Dabei war es die zweite Jahresausstellung in den neuen Räumen des Museums, das noch immer nicht vollständig umgebaut ist. Zum letzten Mal mit Simone Schmidt-Apel als Kulturreferentin. Anders als in den alten Räumen versammelten sich die vielen Gäste nicht mitten zwischen den Kunstwerken für die Ausstellungseröffnung. Sie mussten die ersten Eindrücke aus den Ausstellungsräumen mit in den Vortragsraum nehmen und konnten nur durch eine offene Tür einen Blick auf die weit entfernten Gemälde, Fotografien, Skulpturen, Drucke und Collagen erhaschen. „Wir sind gespannt, welche Eindrücke sich in unseren Köpfen am Ende mit dem Gesehenen decken, ergänzen oder verändern“, so Silke Kieslich vom Vorstand.
Gastkünstlerin aus der Ukraine
Besonders eindrücklich waren die Porträts der Gastkünstlerin Anastasila Kononko. Die Ukrainerin hat in ihrer Heimat und bei ihren Reisen Menschen porträtiert und ihnen die Fotos geschenkt. Darunter auch ihre erste Lehrerin. Das Porträt selbst bildete sie stets noch einmal mit den Porträtierten ab. So entstand zusätzlich ein Bild im Bild. Ein interessantes Spiel mit Realitäten, die – egal ob in der kriegsgebeutelten Ukraine oder in Indien – besondere Assoziationen und Hintergrundwissen in die Beurteilung des Bildes einfließen lassen.

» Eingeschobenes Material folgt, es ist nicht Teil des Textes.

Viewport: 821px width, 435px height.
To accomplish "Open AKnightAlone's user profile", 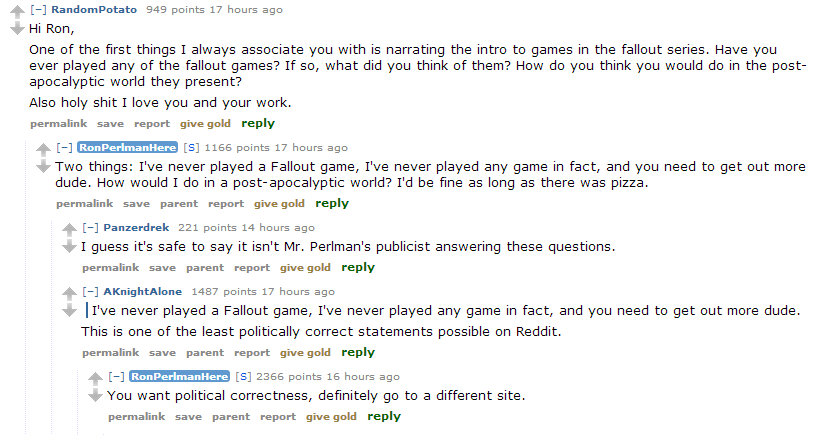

Nicht verabredet war die Abbildung des fremden, anderen Menschen in vielen Bildern, was sich schließlich zum Leitthema entwickelte. Wie immer gab es Werke, die unmittelbar für das Thema entstanden. Andere waren wie ein Porträt aus Serpentin schon vor 30 Jahren unter dem Einfluss der Begegnung mit einer Künstlergruppe in Afrika entstanden. Andersherum entwickelten sich mit ähnlichen Stillagen völlig andere Aussagen. „Die einzigartige Individualität des Menschen wird gezeigt – und die Tatsache, dass der Mensch selbst unbestimmbar bleibt“, so Schulze-Altcappenberg.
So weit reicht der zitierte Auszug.